Top of TASK INPUT

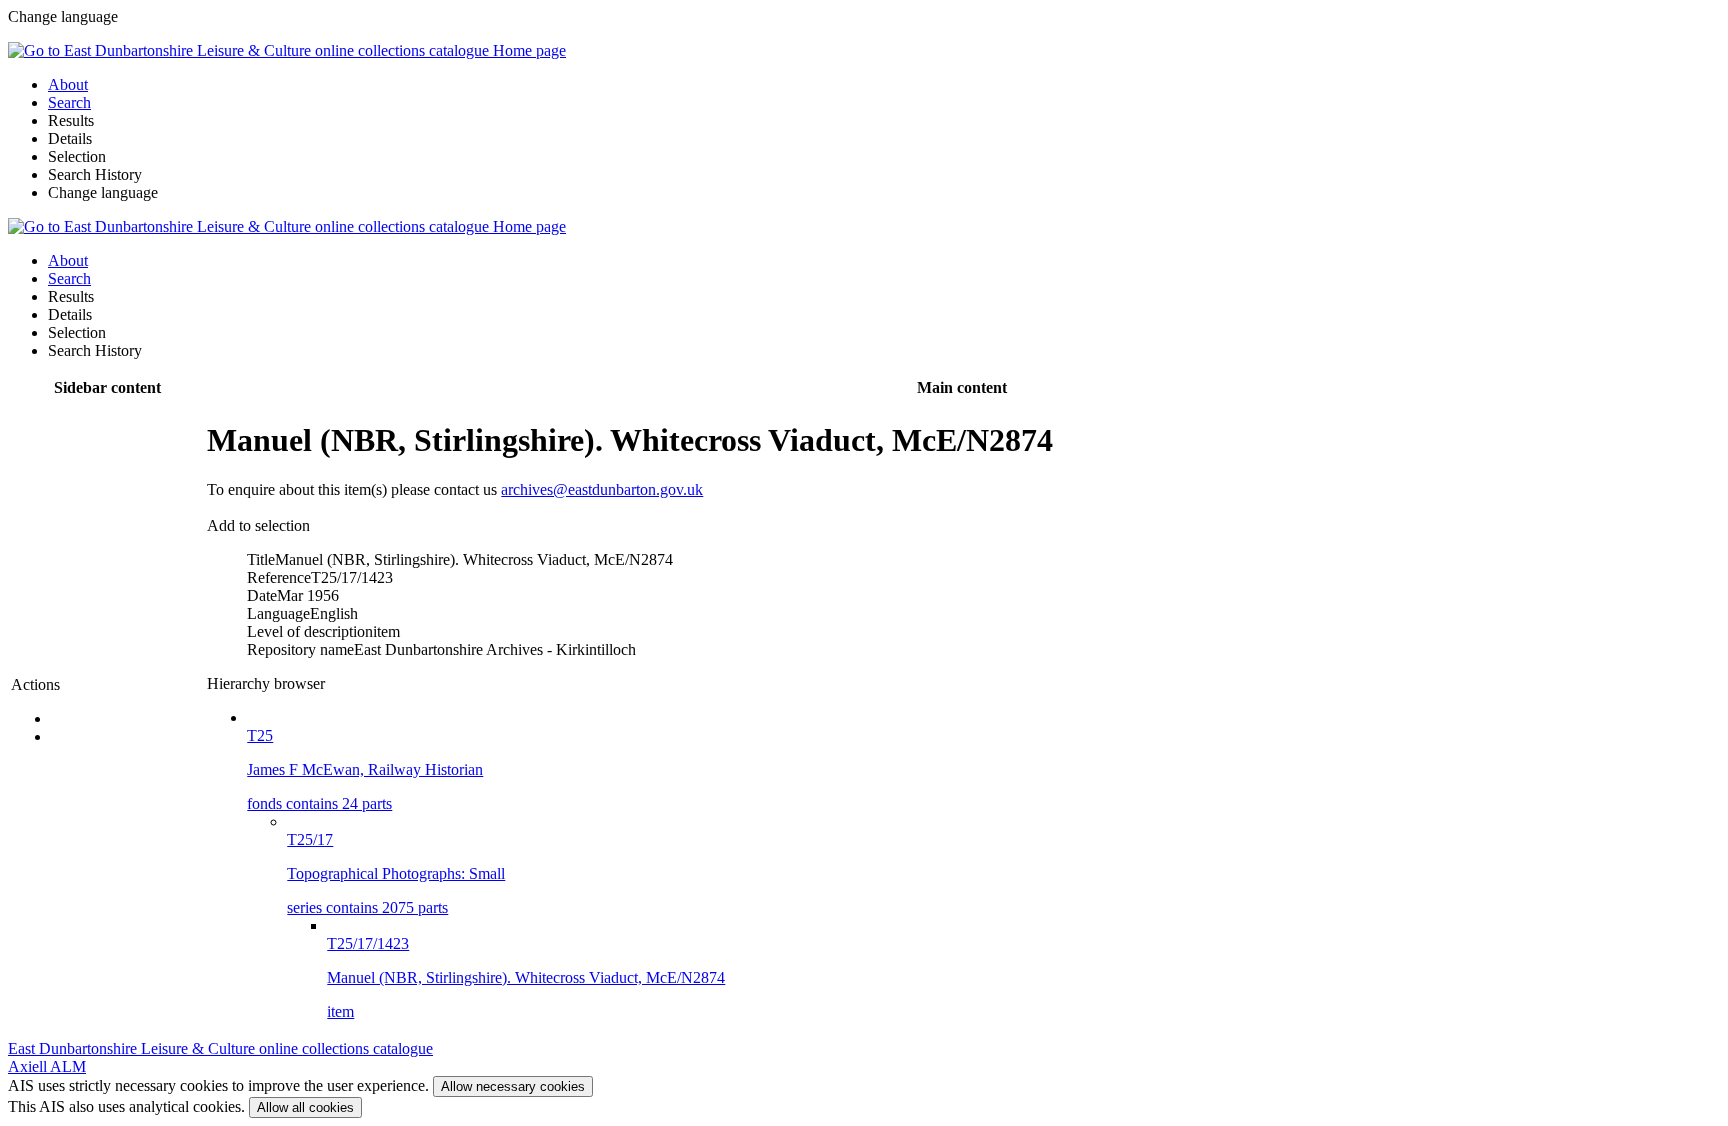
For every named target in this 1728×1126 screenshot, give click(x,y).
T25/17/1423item (526, 977)
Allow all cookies (305, 1107)
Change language (103, 192)
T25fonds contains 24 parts (365, 769)
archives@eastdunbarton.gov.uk (602, 489)
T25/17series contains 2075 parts (396, 873)
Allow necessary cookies (513, 1086)
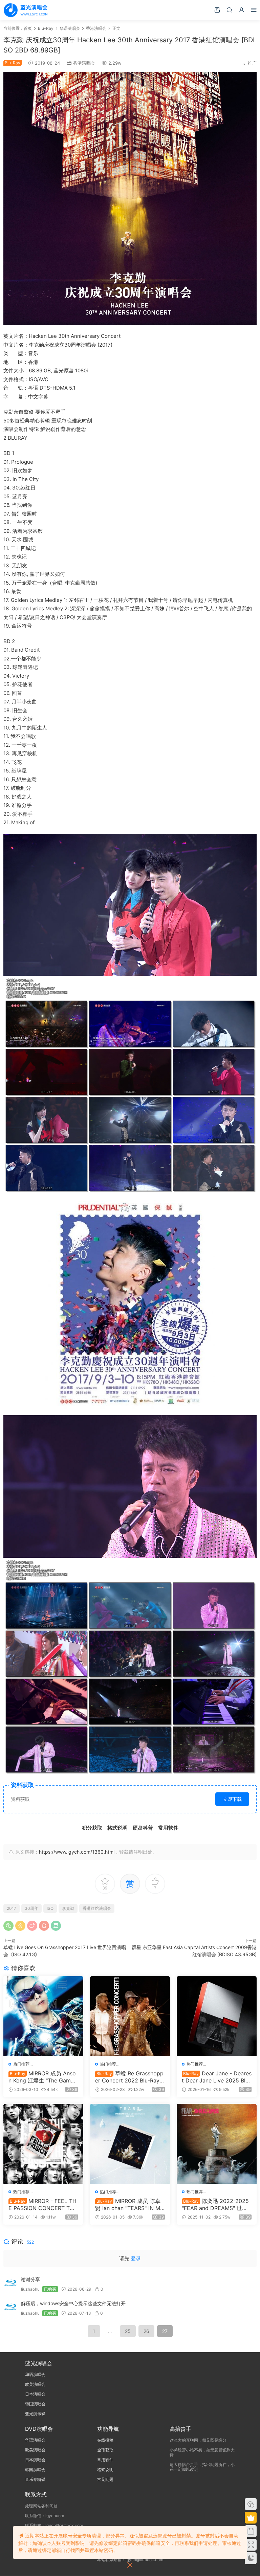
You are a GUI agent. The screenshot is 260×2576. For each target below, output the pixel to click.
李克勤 (68, 1908)
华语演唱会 (35, 2374)
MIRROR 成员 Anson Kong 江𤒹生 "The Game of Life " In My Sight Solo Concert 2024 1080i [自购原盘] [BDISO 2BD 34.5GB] (43, 2076)
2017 (11, 1908)
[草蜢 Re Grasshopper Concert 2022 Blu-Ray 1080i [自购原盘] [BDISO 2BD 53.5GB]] (130, 2016)
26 (146, 2331)
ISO (50, 1908)
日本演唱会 (35, 2394)
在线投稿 (105, 2440)
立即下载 (232, 1799)
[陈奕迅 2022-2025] (217, 2144)
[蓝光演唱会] (25, 10)
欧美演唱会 (35, 2384)
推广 (252, 63)
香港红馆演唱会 (97, 1908)
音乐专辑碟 (35, 2479)
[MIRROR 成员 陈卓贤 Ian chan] (130, 2144)
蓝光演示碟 (35, 2413)
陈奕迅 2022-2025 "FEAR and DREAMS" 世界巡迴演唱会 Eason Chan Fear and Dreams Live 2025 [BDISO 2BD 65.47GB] (217, 2204)
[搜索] (229, 9)
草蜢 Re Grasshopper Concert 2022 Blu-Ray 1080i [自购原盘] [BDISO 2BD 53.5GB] (129, 2076)
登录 (136, 2258)
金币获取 (105, 2449)
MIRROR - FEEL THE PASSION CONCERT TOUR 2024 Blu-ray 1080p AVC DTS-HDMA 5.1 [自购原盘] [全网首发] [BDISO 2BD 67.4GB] (43, 2204)
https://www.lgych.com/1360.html (76, 1852)
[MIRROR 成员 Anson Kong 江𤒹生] (43, 2016)
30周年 (31, 1908)
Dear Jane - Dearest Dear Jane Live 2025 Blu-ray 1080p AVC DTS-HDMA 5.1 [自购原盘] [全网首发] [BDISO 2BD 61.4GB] (217, 2076)
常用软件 (105, 2459)
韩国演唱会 (35, 2403)
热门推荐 (21, 2064)
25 (128, 2331)
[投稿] (217, 9)
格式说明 (105, 2469)
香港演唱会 (84, 63)
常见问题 (105, 2479)
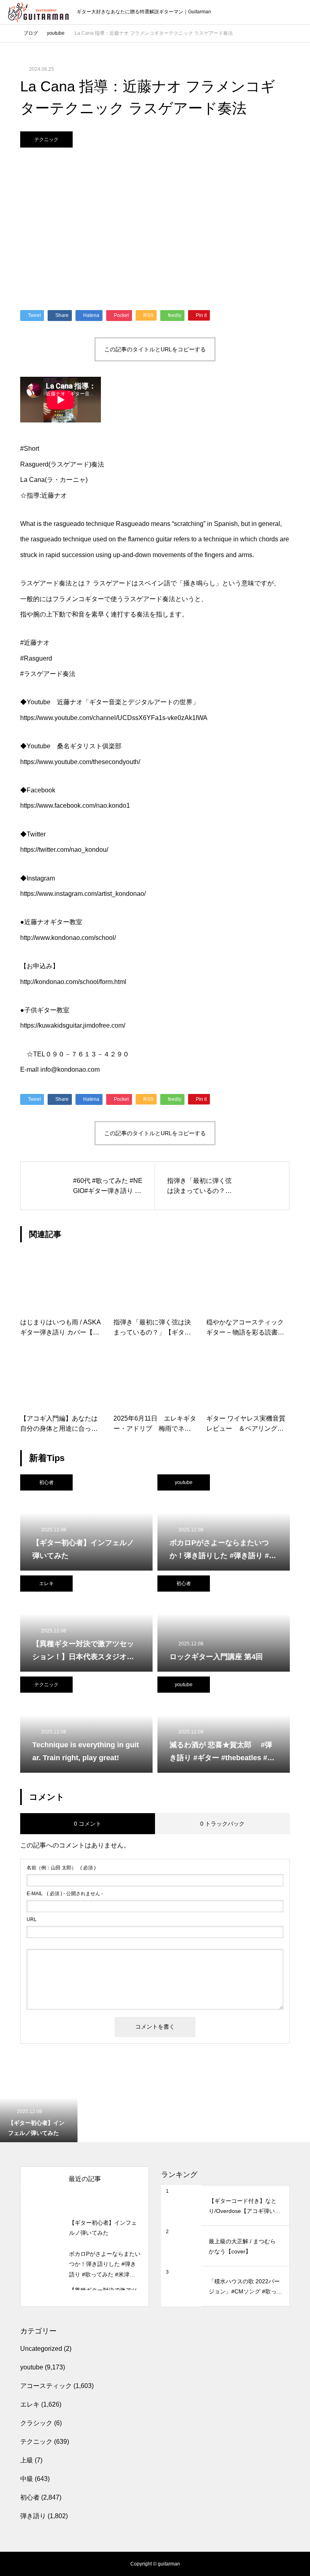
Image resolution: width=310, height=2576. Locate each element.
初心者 (46, 1482)
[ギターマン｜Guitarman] (38, 12)
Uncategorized (41, 2348)
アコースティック (46, 2385)
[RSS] (14, 2564)
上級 (26, 2460)
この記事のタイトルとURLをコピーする (155, 349)
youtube (184, 1482)
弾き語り (33, 2516)
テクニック (46, 139)
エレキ (46, 1583)
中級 (26, 2478)
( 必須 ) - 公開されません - (65, 1893)
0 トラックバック (222, 1823)
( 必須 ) (61, 1867)
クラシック (36, 2423)
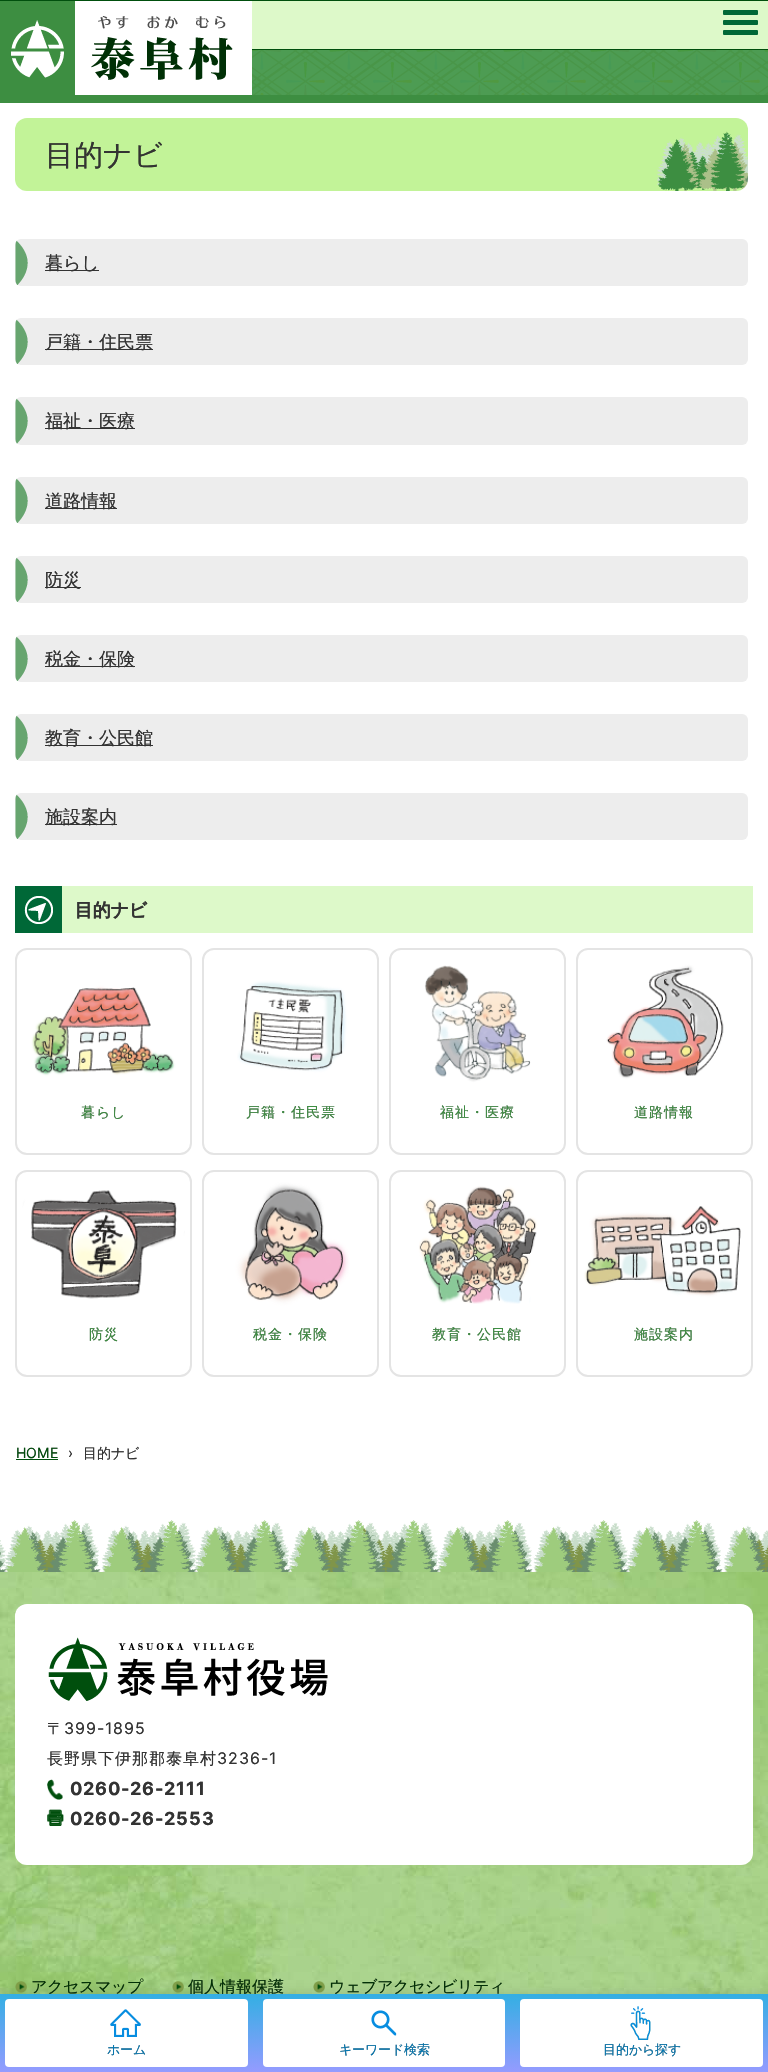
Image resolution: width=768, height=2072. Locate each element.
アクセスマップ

Bottom of TASK INPUT

EXERCISE OBJECTIVE
Pull out every line in the data above that has the word "自购原盘".

RESULT FOR THIS TASK
MIRROR 成员 Anson Kong 江𤒹生 "The Game of Life " In My Sight Solo Concert 2024 1080i [自购原盘] [BDISO 2BD 34.5GB] (43, 2076)
[草蜢 Re Grasshopper Concert 2022 Blu-Ray 1080i [自购原盘] [BDISO 2BD 53.5GB]] (130, 2016)
草蜢 Re Grasshopper Concert 2022 Blu-Ray 1080i [自购原盘] [BDISO 2BD 53.5GB] (129, 2076)
MIRROR - FEEL THE PASSION CONCERT TOUR 2024 Blu-ray 1080p AVC DTS-HDMA 5.1 [自购原盘] [全网首发] [BDISO 2BD 67.4GB] (43, 2204)
Dear Jane - Dearest Dear Jane Live 2025 Blu-ray 1080p AVC DTS-HDMA 5.1 [自购原盘] [全网首发] [BDISO 2BD 61.4GB] (217, 2076)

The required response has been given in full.